--- Start Data supplied ---

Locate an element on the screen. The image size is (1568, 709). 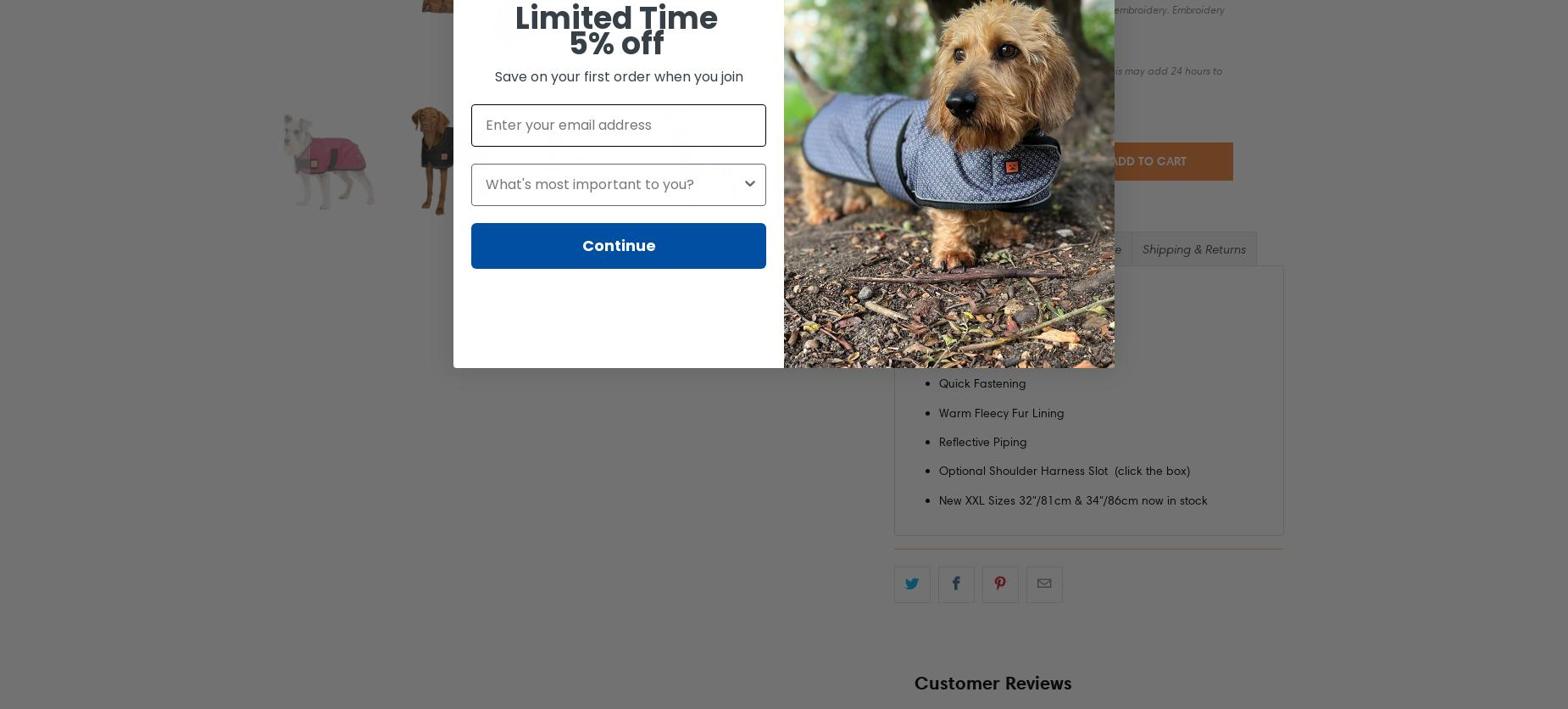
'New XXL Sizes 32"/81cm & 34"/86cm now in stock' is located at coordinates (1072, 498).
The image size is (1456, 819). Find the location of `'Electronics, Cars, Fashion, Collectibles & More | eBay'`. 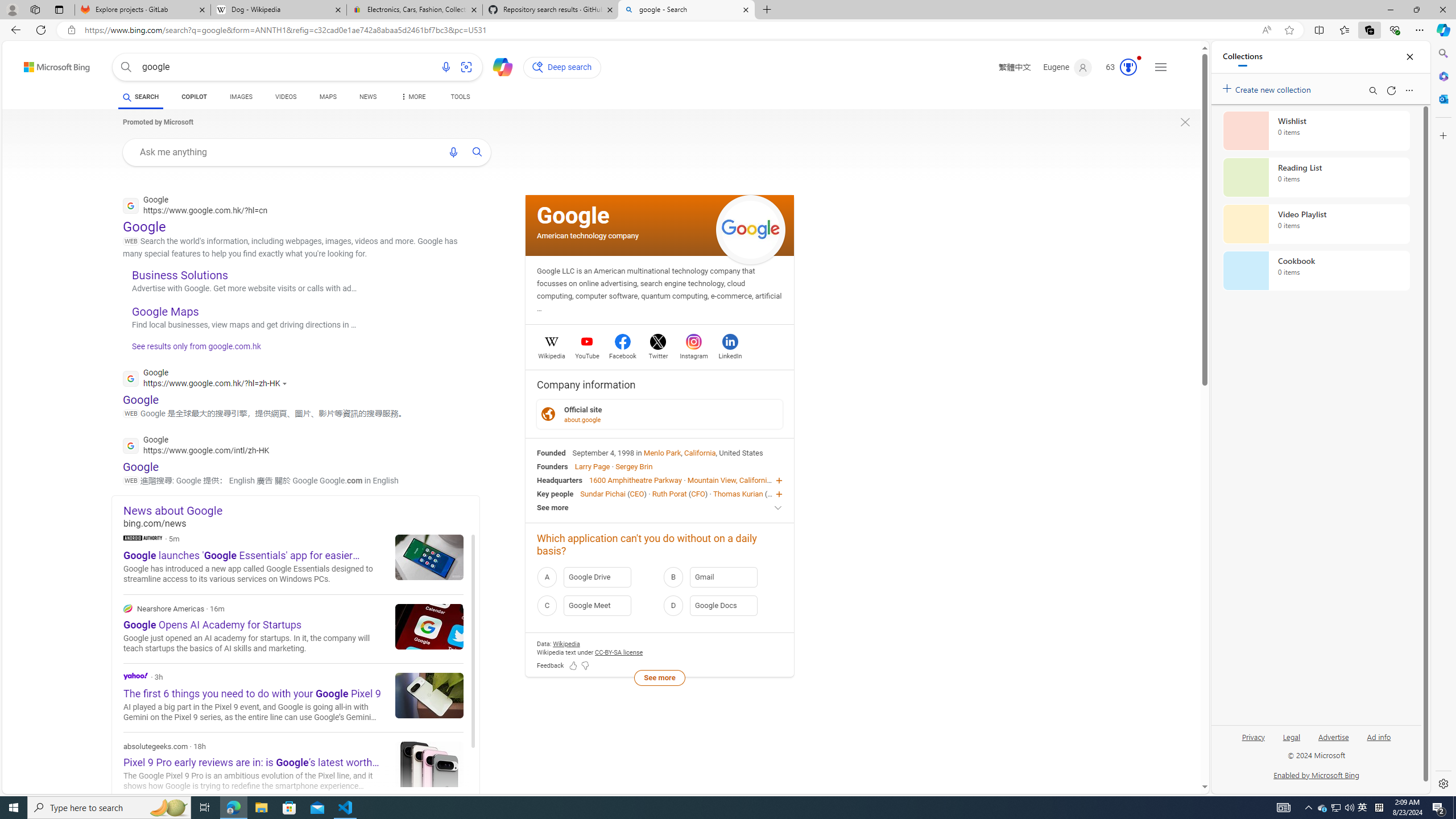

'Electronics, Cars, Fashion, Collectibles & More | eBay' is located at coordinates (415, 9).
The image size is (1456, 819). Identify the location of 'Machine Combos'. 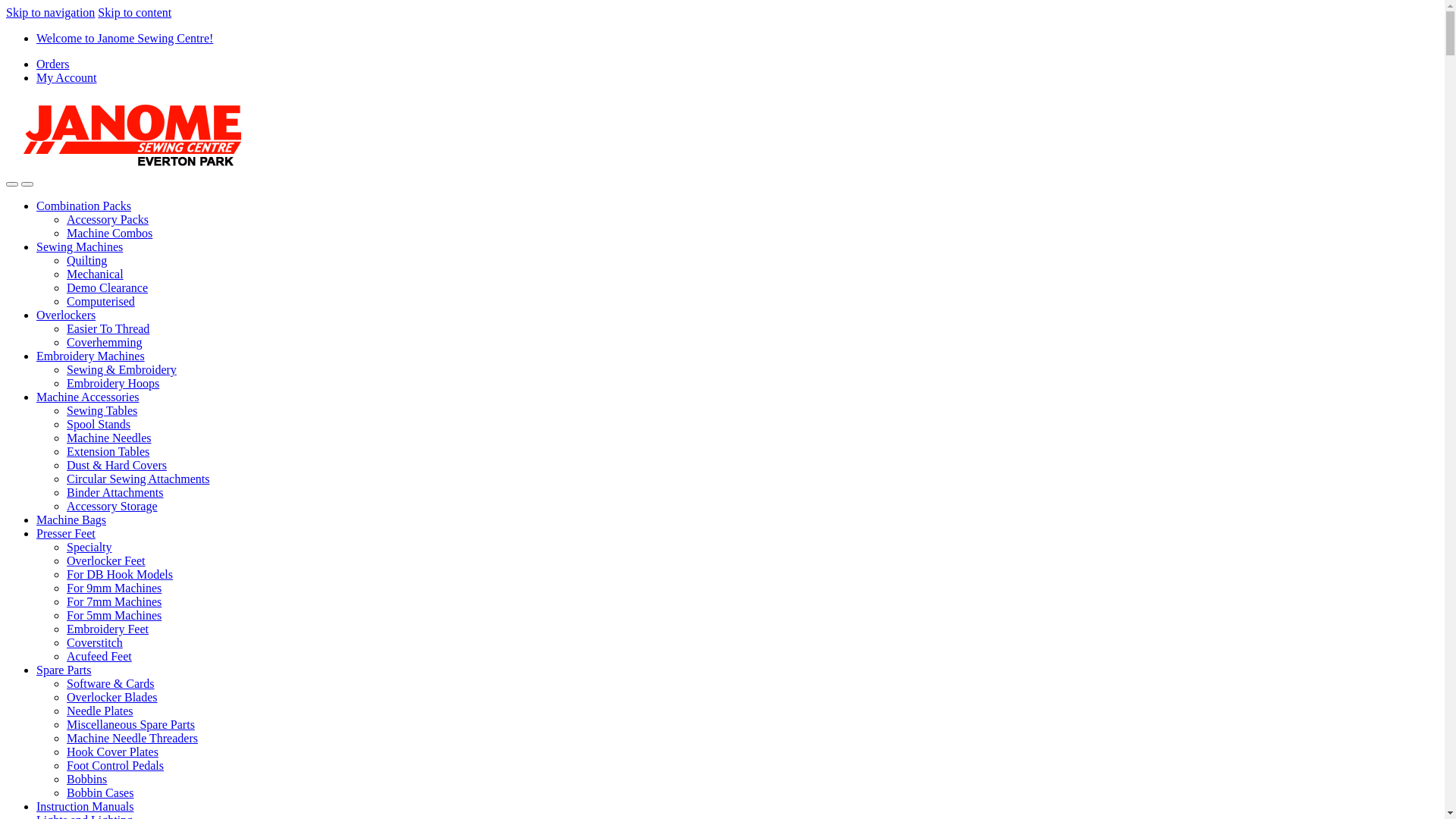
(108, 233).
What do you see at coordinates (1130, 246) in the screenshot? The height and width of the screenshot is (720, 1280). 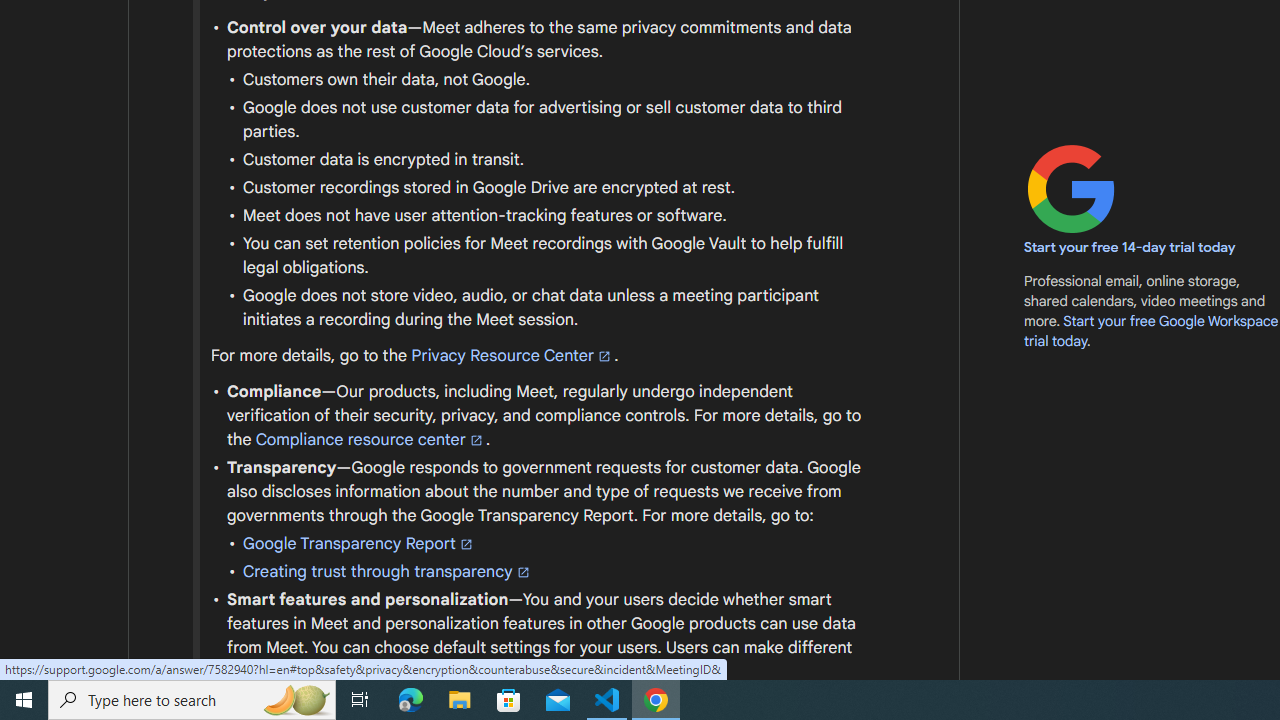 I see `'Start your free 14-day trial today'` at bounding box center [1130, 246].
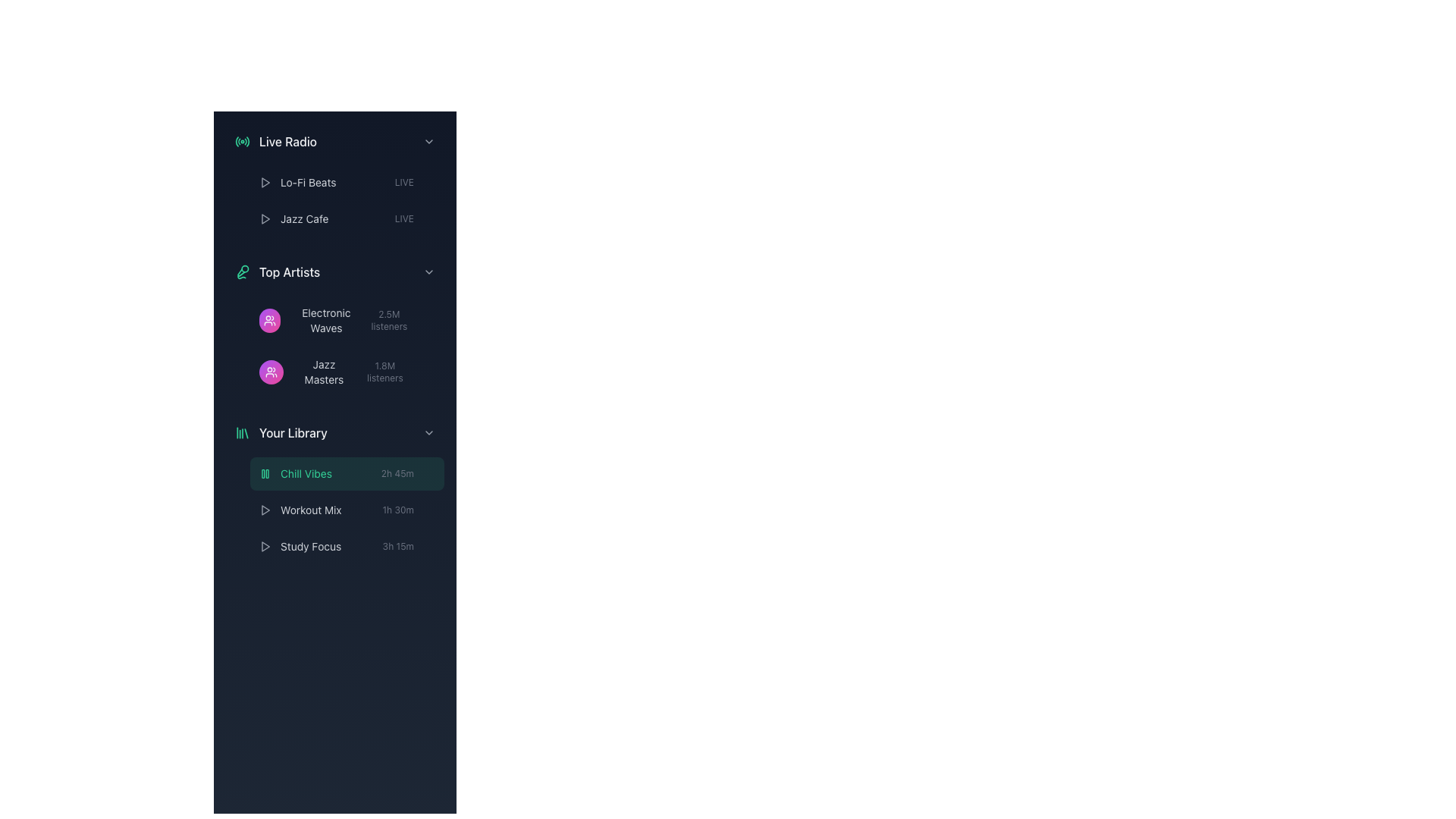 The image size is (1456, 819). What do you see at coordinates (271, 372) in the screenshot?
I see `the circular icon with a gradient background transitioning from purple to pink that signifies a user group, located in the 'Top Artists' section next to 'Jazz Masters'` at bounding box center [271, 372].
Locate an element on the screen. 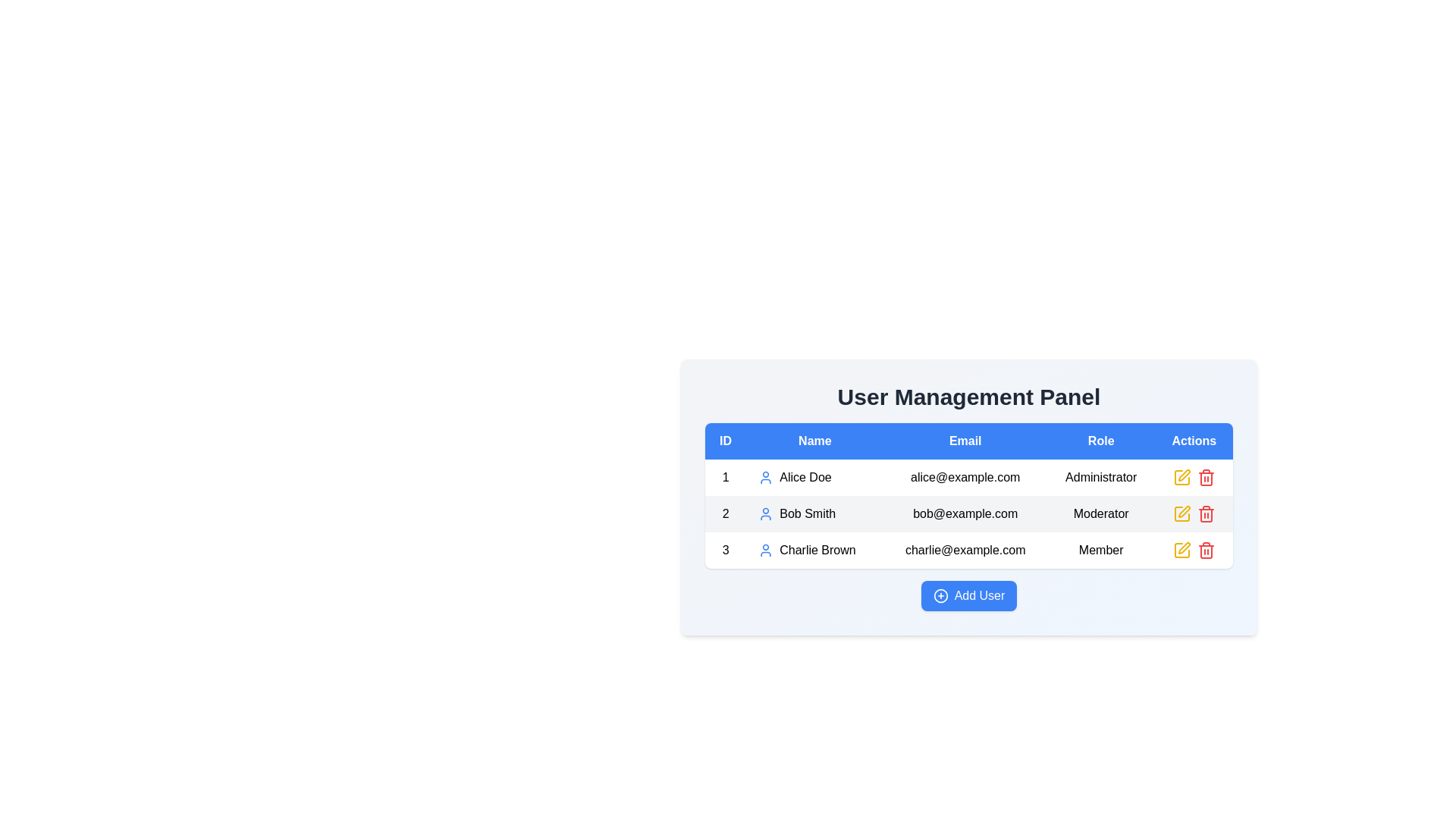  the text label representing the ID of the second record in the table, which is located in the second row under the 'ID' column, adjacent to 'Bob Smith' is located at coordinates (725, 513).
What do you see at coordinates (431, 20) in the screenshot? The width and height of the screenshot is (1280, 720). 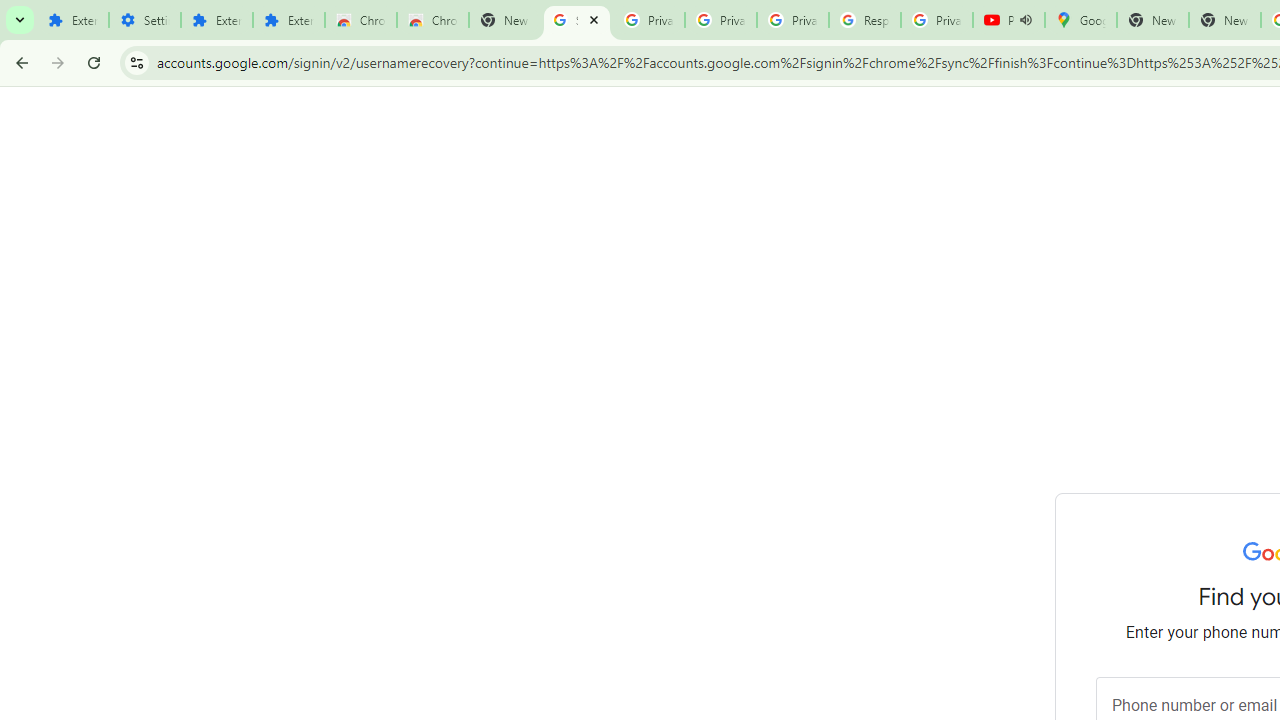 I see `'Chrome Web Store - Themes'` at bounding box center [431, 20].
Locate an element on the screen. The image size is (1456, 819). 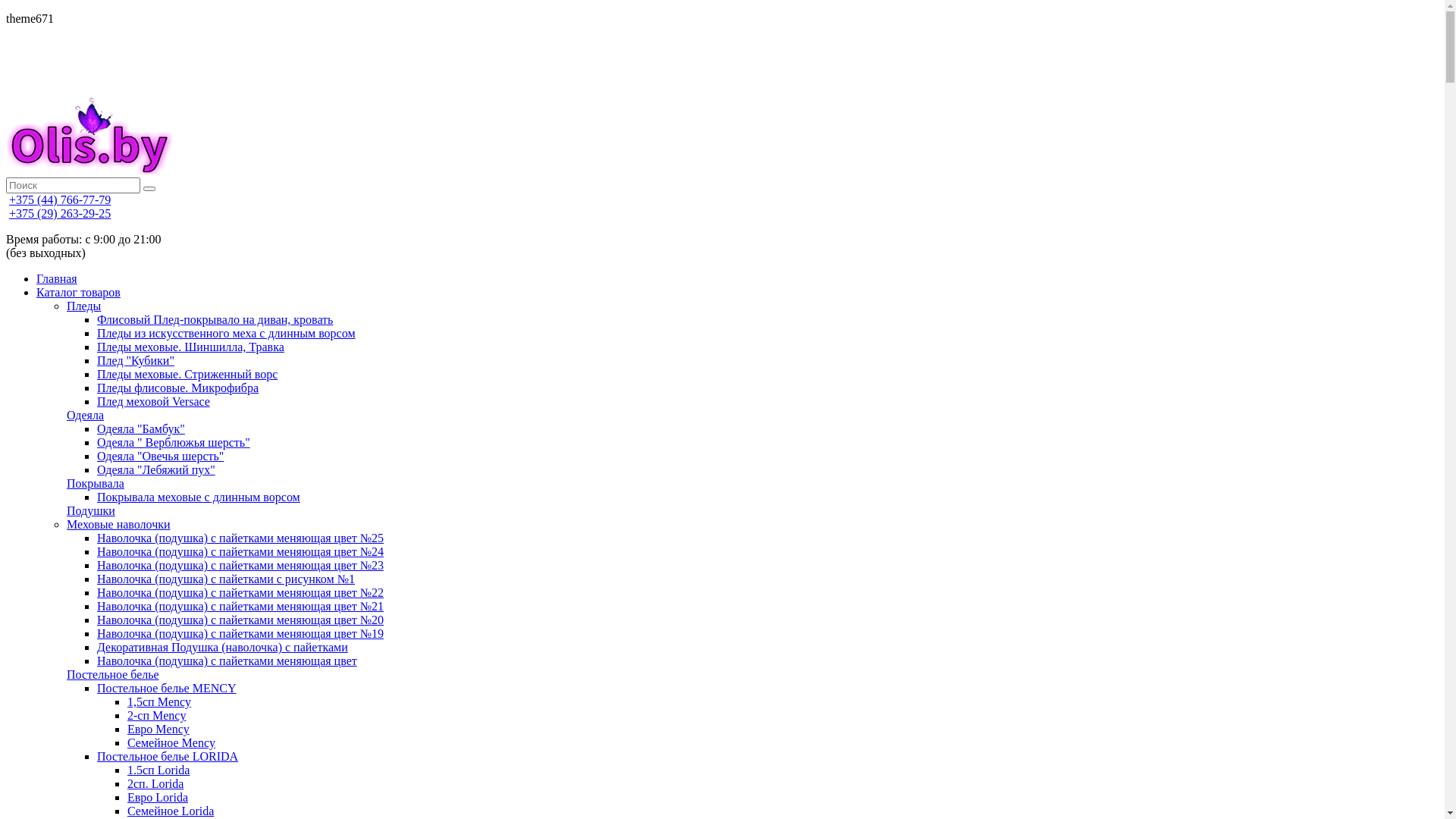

--- End Data supplied ---

Substitute "screenshot size" for "image size" in everything from the start of the rows down through the line containing "coordinates (415, 9).", and give those lines back with nothing else altered and the pictures left out.

Locate an element on the screen. The screenshot size is (1568, 709). 
'New XXL Sizes 32"/81cm & 34"/86cm now in stock' is located at coordinates (1072, 498).
The screenshot size is (1456, 819). Find the location of `'Electronics, Cars, Fashion, Collectibles & More | eBay'`. 

'Electronics, Cars, Fashion, Collectibles & More | eBay' is located at coordinates (415, 9).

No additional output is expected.